Once you feel more comfortable, then try combining what you've picked up with imagination.
Style is something that will naturally develop because you are bound to approach things in the unique way only you can.
- Paint/draw/study as much of the things you dislike/hate as you do the things that you love.
It may not seem at all relevant that if you want to be a manga character artist for you to go and paint architecture or cars but you are picking up valuable data.

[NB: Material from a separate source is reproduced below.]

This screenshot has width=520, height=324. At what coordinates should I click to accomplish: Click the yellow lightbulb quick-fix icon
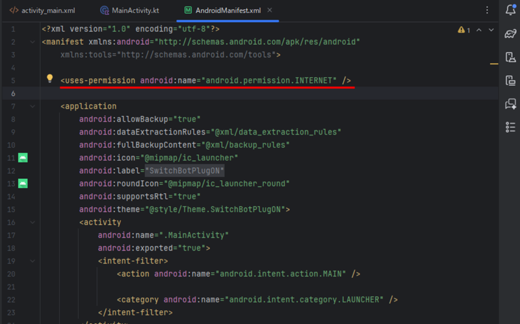(x=50, y=79)
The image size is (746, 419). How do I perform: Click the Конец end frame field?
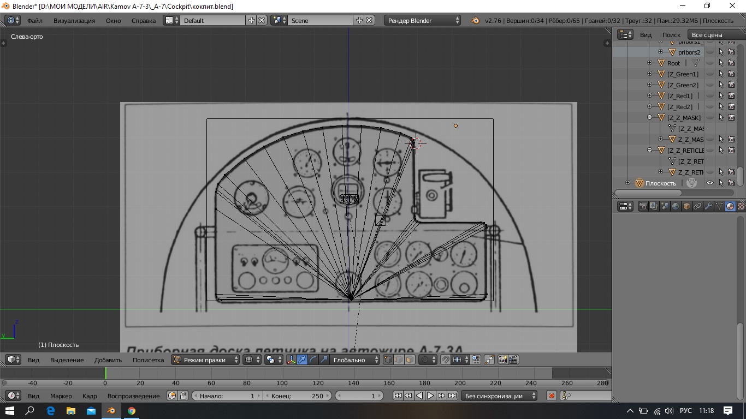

Your mind has a wonderful way of collecting information and storing it for us to use later in the most creative and unexpected ways.
For example, knowing how to paint shiny hard surfaces like a car is going to greatly help you when you go on to paint a character with heavy armour.
- Be patient and take your time.
Speed and skills are things that will develop with a lot of endurance, persistence and hard work. It will take time.
It's a very common to see artists who are learning get frustrated, disheartened and angry with themselves that they aren't improving fast enough. We all do it
The important thing is to be realistic about that said time. For example, if you are just starting to draw faces and are new to painting, don't expect to be able to draw an amazing portrait from imagination within a week or two after just a few attempts. Just because you see another artist being capable of doing so, that does not mean that you are bad. You are learning and with practice, you will be able to do that too.
Being a good and successful artist is NOT about natural talent, it's ALL about skill sets and skill sets can be learned and fine tuned with time and practice (even the most natural of artists still need to learn them).... and the rest is just the magic of imagination XD
There are many, many resources widely available out there now but for anyone starting out and needs a solid, yet simple to digest structure (and best of all completely FREE), I highly recommend Matt Kohr's Ctrl+Paint ( www.ctrlpaint.com ).
It’s a fantastic series for any artist, beginner to advance, with tons of well-organized tutorials with practical assignments for you to go through for pretty much any topic.